Все даты даны по новому стилю: мы отстали от остального цивилизованного мира на двенадцать дней в девятнадцатом веке, и на тринадцать в начале двадцатого. По старому стилю я родился 10 апреля, на рассвете, в последний год последнего века, и это было (если бы меня можно было мгновенно перекинуть через границу) 22 апреля, например в Германии; но так как мои дни рождения праздновались, со все уменьшающейся пышностью, в двадцатом веке, то все, включая меня самого, будучи переведены революцией и изгнанием с юлианского календаря на грегорианский, всегда прибавляли тринадцать, а не двенадцать дней к 10 апреля. Это серьезная ошибка. Что делать? В моем последнем паспорте в графе «дата рождения» стоит «23 апреля», а это также день рождения Шекспира, моего племянника Владимира Сикорского, Ширли Темпл и Хэзел Браун (которая, более того, делит со мной паспорт){112}. Вот в чем проблема. Неспособность к вычислениям мешает мне попытаться решить ее.

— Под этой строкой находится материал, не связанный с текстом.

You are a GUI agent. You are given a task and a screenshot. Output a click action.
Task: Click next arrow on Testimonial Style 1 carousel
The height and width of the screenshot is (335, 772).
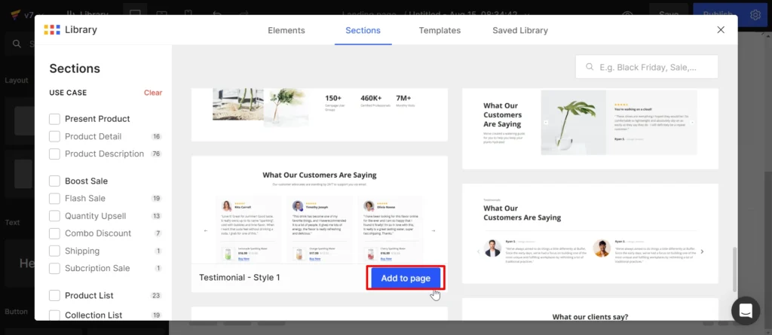coord(433,231)
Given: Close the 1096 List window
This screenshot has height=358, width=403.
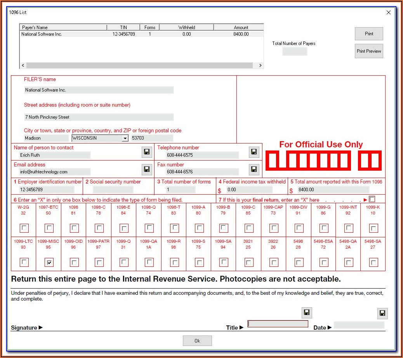Looking at the screenshot, I should [x=389, y=12].
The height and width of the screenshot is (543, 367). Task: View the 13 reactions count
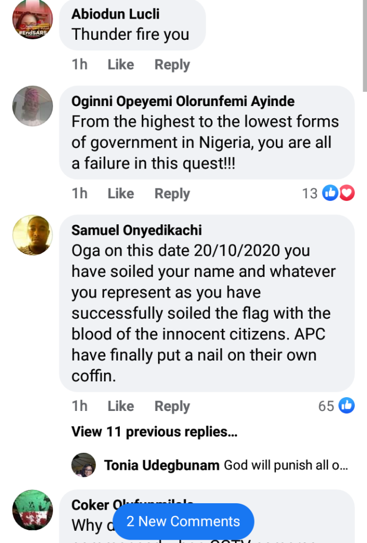(310, 194)
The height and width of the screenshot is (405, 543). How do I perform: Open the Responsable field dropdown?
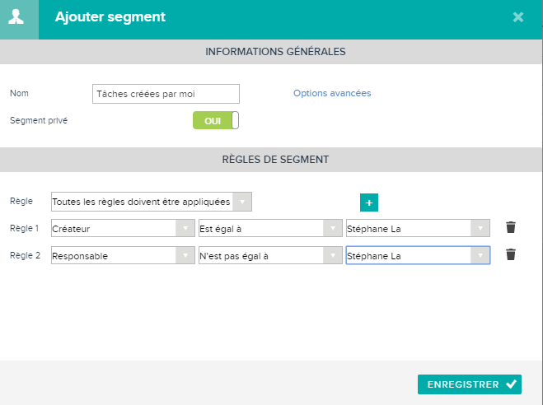(123, 255)
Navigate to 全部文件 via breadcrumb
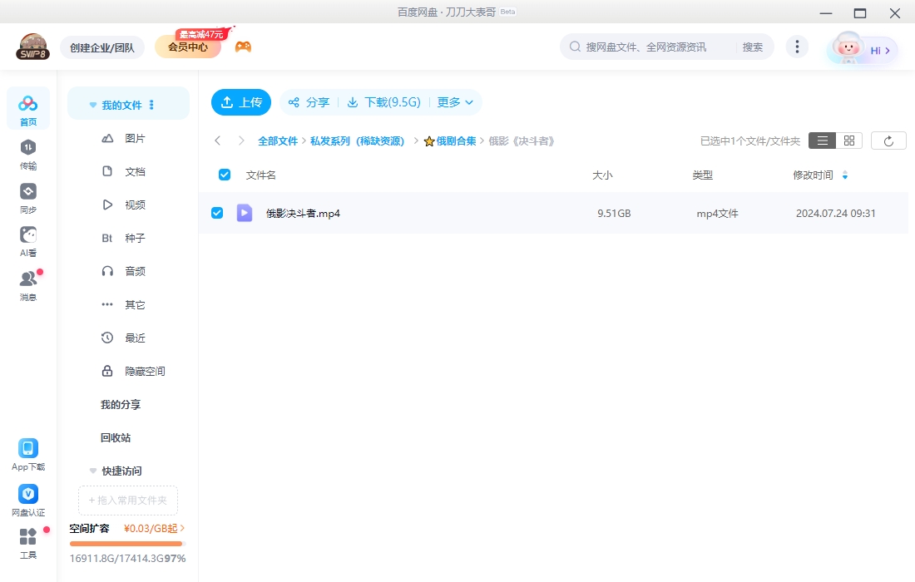Screen dimensions: 915x582 point(279,141)
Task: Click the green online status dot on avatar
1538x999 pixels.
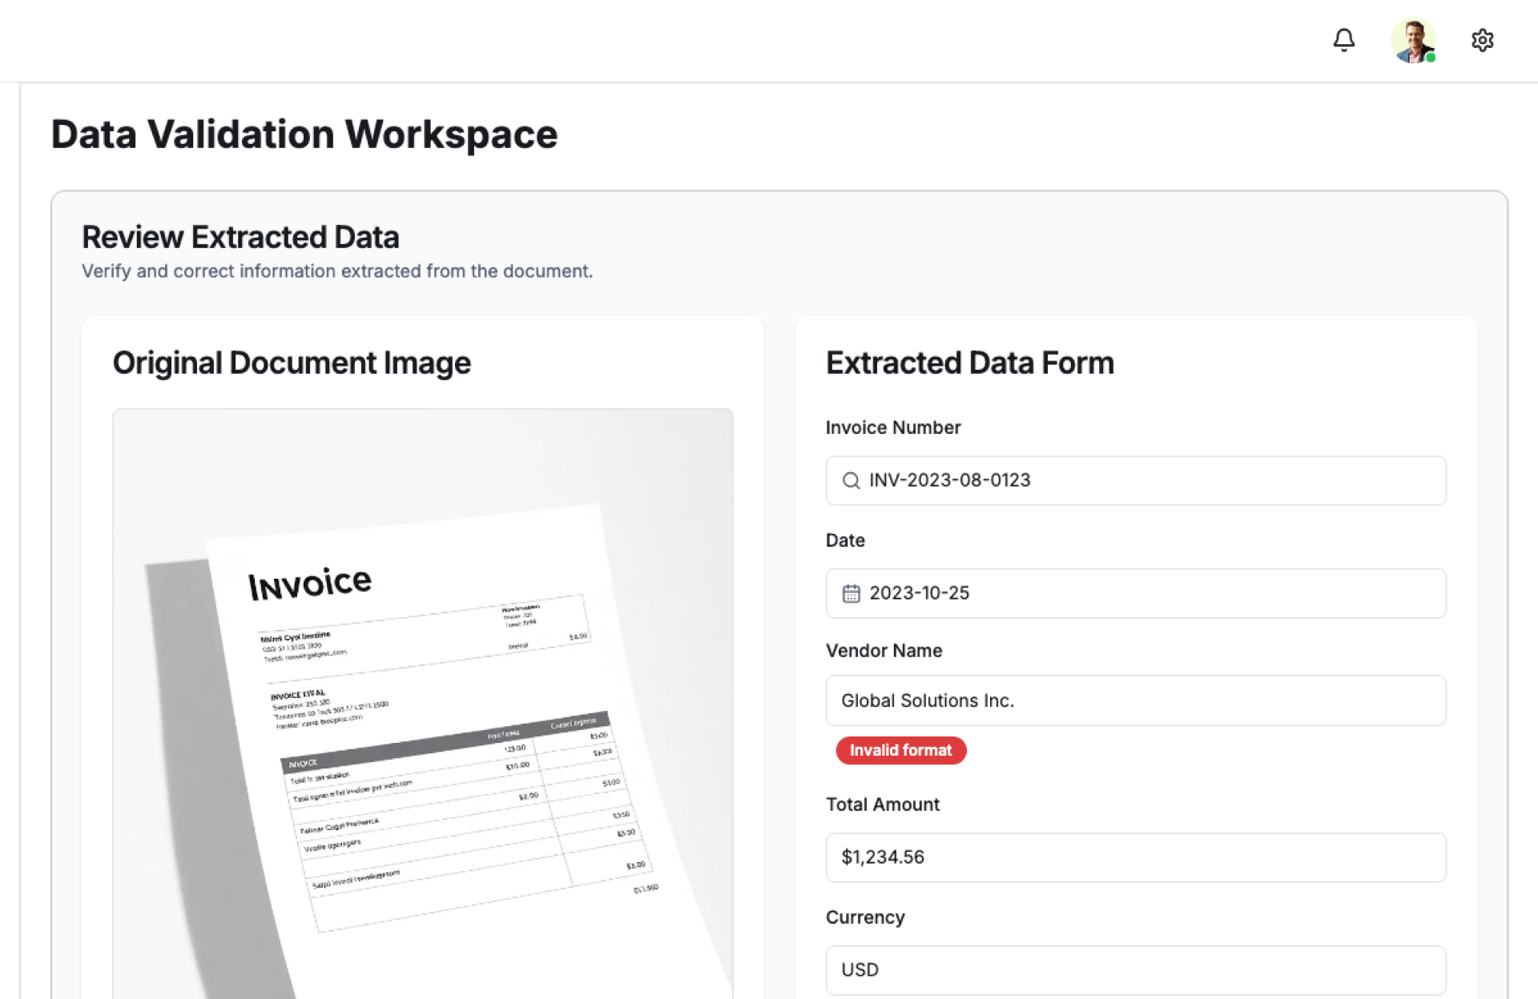Action: tap(1431, 58)
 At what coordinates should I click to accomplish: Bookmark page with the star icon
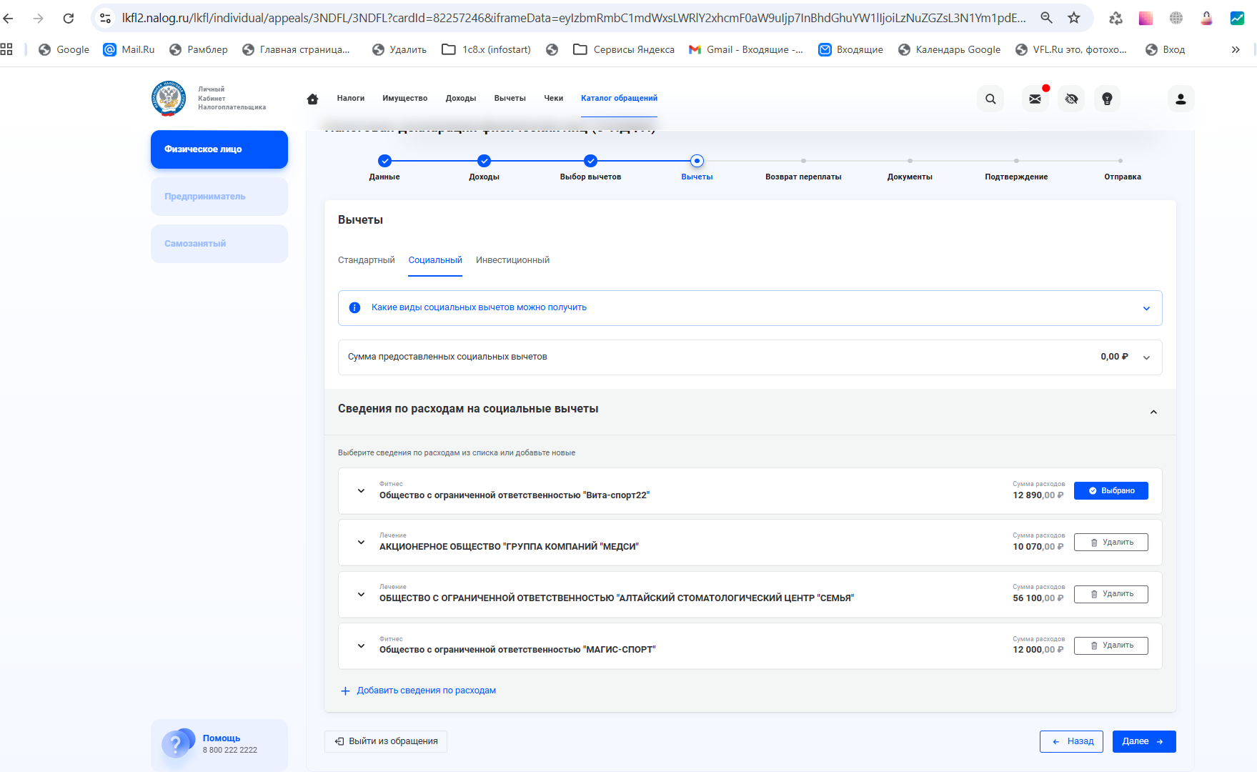(x=1073, y=18)
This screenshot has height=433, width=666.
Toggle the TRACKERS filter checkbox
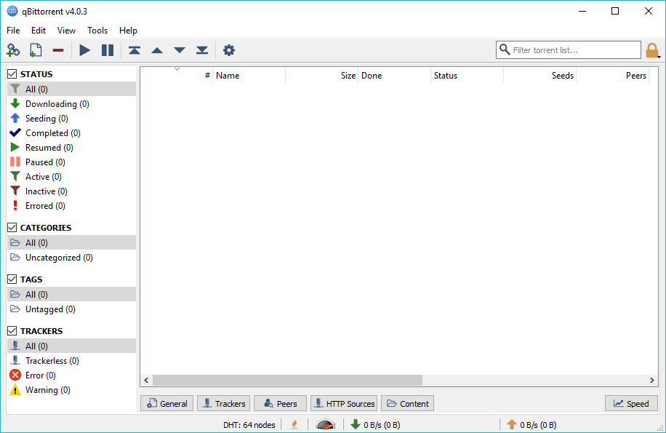(x=11, y=330)
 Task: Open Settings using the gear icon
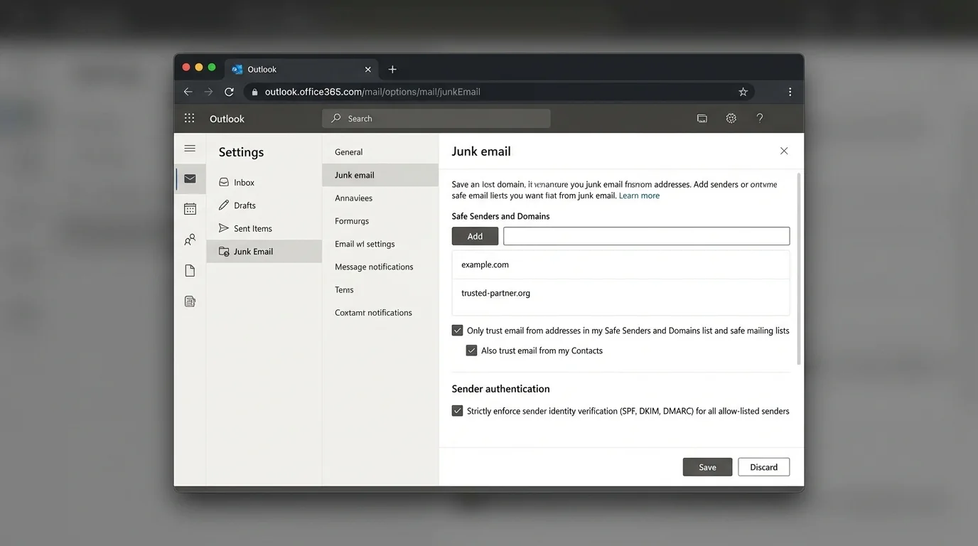731,118
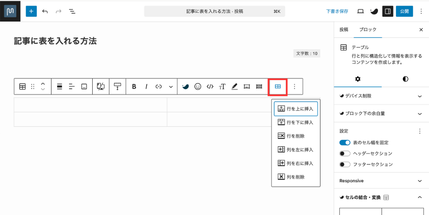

Приплыв обратно в Европу после двадцати лет отсутствия, я обновил связи, разорванные еще до того, как я оттуда уехал. На этих семейных воссоединениях обсуждалась «Speak, Memory». Проверялись подробности дат и обстоятельств, и было обнаружено, что во многих случаях я совершал ошибки или недостаточно глубоко исследовал некоторые туманные, но досягаемые воспоминания. Некоторые темы были отклонены моими советчиками как легенды или слухи, или, если оказывались подлинными, то было доказано, что они относились не к тем событиям или временам, к которым их присоединила моя хрупкая память. Кузен Сергей Сергеевич Набоков дал мне бесценные сведения по истории нашей семьи. Обе мои сестры гневно восстали против моего описания путешествия в Биарриц (начало седьмой главы) и, засыпав меня точными подробностями, убедили, что я был не прав, оставив их дома («под надзором нянь и теток»!). То, что я все же не смог переработать за недостатком нужных документов, я предпочел удалить ради общей правдивости. С другой стороны, несколько фактов, относящихся к предкам и другим персонажам, вышли на свет и были включены в этот последний вариант «Speak, Memory». Я надеюсь как-нибудь написать «Speak on, Memory» («Говори дальше, память»), охватив 1940–1960 годы, проведенные в Америке: в моих змеевиках и тиглях все еще идет выпаривание кое-каких летучих веществ и плавка кое-каких металлов.